== Segment start ==

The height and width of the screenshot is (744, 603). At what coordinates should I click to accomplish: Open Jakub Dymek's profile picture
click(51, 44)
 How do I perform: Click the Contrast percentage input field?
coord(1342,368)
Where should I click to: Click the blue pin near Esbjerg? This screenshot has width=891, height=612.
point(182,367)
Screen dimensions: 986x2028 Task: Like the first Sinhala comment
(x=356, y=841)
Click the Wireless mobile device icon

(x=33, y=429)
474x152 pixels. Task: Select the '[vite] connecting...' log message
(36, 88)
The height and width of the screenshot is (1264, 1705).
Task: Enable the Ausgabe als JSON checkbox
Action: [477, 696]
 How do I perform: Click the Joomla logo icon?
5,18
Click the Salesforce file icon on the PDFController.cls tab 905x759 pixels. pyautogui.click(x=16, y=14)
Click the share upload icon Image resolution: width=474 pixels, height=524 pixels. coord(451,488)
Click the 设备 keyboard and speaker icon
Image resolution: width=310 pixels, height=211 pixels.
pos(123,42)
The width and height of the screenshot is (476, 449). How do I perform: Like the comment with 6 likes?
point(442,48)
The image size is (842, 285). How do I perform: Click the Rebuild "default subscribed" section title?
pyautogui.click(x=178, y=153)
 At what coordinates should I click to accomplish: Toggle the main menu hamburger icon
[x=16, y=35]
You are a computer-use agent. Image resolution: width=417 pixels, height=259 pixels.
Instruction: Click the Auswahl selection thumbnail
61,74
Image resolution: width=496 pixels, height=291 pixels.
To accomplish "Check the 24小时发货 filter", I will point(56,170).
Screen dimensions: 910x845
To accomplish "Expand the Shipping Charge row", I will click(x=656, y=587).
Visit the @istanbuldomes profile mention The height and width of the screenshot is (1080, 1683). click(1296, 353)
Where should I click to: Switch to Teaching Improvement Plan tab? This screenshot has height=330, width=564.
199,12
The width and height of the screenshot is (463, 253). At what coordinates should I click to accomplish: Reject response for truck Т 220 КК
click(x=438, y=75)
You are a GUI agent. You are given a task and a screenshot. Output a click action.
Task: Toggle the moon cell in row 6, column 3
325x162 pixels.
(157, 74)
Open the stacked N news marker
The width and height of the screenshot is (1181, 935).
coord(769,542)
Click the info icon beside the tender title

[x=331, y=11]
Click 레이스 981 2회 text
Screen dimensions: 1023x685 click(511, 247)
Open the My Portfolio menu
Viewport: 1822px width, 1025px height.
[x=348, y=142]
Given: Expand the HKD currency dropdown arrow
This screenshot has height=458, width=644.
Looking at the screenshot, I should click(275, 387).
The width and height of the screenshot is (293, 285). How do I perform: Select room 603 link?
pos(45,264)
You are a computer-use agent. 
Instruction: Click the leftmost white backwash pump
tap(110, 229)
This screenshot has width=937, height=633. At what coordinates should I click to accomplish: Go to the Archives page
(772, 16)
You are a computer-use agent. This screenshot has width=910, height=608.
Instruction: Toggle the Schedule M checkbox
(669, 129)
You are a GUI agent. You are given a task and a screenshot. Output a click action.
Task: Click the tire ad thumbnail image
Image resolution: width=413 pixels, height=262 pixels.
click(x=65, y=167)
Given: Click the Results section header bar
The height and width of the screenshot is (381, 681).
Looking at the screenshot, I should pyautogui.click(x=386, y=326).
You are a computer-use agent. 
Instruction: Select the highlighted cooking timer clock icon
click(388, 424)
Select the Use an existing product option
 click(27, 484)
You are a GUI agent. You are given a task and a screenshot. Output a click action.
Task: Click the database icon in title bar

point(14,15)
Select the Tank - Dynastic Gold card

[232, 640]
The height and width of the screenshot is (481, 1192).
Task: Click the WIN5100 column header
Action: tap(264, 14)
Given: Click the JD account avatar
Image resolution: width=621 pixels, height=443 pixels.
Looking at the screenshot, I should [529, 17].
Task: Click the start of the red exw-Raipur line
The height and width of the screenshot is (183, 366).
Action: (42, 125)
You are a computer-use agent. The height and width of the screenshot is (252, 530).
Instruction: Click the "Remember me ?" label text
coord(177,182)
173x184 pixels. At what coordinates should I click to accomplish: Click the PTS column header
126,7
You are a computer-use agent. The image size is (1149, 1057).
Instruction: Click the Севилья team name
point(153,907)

== Segment end ==

WHAT THIS TASK INVOLVES: Return the full data above, line for line.

EXERCISE OUTPUT:
The height and width of the screenshot is (744, 603). At what coordinates should I click to accomplish: Open Jakub Dymek's profile picture
click(51, 44)
 How do I perform: Click the Contrast percentage input field?
coord(1342,368)
Where should I click to: Click the blue pin near Esbjerg? This screenshot has width=891, height=612.
point(182,367)
Screen dimensions: 986x2028 Task: Like the first Sinhala comment
(x=356, y=841)
Click the Wireless mobile device icon

(x=33, y=429)
474x152 pixels. Task: Select the '[vite] connecting...' log message
(36, 88)
The height and width of the screenshot is (1264, 1705).
Task: Enable the Ausgabe als JSON checkbox
Action: [477, 696]
 How do I perform: Click the Joomla logo icon?
5,18
Click the Salesforce file icon on the PDFController.cls tab 905x759 pixels. pyautogui.click(x=16, y=14)
Click the share upload icon Image resolution: width=474 pixels, height=524 pixels. coord(451,488)
Click the 设备 keyboard and speaker icon
Image resolution: width=310 pixels, height=211 pixels.
pos(123,42)
The width and height of the screenshot is (476, 449). How do I perform: Like the comment with 6 likes?
point(442,48)
The image size is (842, 285). How do I perform: Click the Rebuild "default subscribed" section title?
pyautogui.click(x=178, y=153)
 At what coordinates should I click to accomplish: Toggle the main menu hamburger icon
[x=16, y=35]
You are a computer-use agent. Image resolution: width=417 pixels, height=259 pixels.
Instruction: Click the Auswahl selection thumbnail
61,74
Image resolution: width=496 pixels, height=291 pixels.
To accomplish "Check the 24小时发货 filter", I will point(56,170).
Screen dimensions: 910x845
To accomplish "Expand the Shipping Charge row", I will click(x=656, y=587).
Visit the @istanbuldomes profile mention The height and width of the screenshot is (1080, 1683). click(1296, 353)
Where should I click to: Switch to Teaching Improvement Plan tab? This screenshot has height=330, width=564.
199,12
The width and height of the screenshot is (463, 253). At what coordinates should I click to accomplish: Reject response for truck Т 220 КК
click(x=438, y=75)
You are a GUI agent. You are given a task and a screenshot. Output a click action.
Task: Toggle the moon cell in row 6, column 3
325x162 pixels.
(157, 74)
Open the stacked N news marker
The width and height of the screenshot is (1181, 935).
coord(769,542)
Click the info icon beside the tender title

[x=331, y=11]
Click 레이스 981 2회 text
Screen dimensions: 1023x685 click(511, 247)
Open the My Portfolio menu
Viewport: 1822px width, 1025px height.
[x=348, y=142]
Given: Expand the HKD currency dropdown arrow
This screenshot has height=458, width=644.
Looking at the screenshot, I should click(275, 387).
The width and height of the screenshot is (293, 285). How do I perform: Select room 603 link?
pos(45,264)
You are a computer-use agent. 
Instruction: Click the leftmost white backwash pump
tap(110, 229)
This screenshot has width=937, height=633. At what coordinates should I click to accomplish: Go to the Archives page
(772, 16)
You are a computer-use agent. This screenshot has width=910, height=608.
Instruction: Toggle the Schedule M checkbox
(669, 129)
You are a GUI agent. You are given a task and a screenshot. Output a click action.
Task: Click the tire ad thumbnail image
Image resolution: width=413 pixels, height=262 pixels.
click(x=65, y=167)
Given: Click the Results section header bar
The height and width of the screenshot is (381, 681).
Looking at the screenshot, I should pyautogui.click(x=386, y=326).
You are a computer-use agent. 
Instruction: Select the highlighted cooking timer clock icon
click(388, 424)
Select the Use an existing product option
 click(27, 484)
You are a GUI agent. You are given a task and a screenshot. Output a click action.
Task: Click the database icon in title bar

point(14,15)
Select the Tank - Dynastic Gold card

[232, 640]
The height and width of the screenshot is (481, 1192).
Task: Click the WIN5100 column header
Action: tap(264, 14)
Given: Click the JD account avatar
Image resolution: width=621 pixels, height=443 pixels.
Looking at the screenshot, I should [529, 17].
Task: Click the start of the red exw-Raipur line
The height and width of the screenshot is (183, 366).
Action: (42, 125)
You are a computer-use agent. The height and width of the screenshot is (252, 530).
Instruction: Click the "Remember me ?" label text
coord(177,182)
173x184 pixels. At what coordinates should I click to accomplish: Click the PTS column header
126,7
You are a computer-use agent. The image size is (1149, 1057).
Instruction: Click the Севилья team name
point(153,907)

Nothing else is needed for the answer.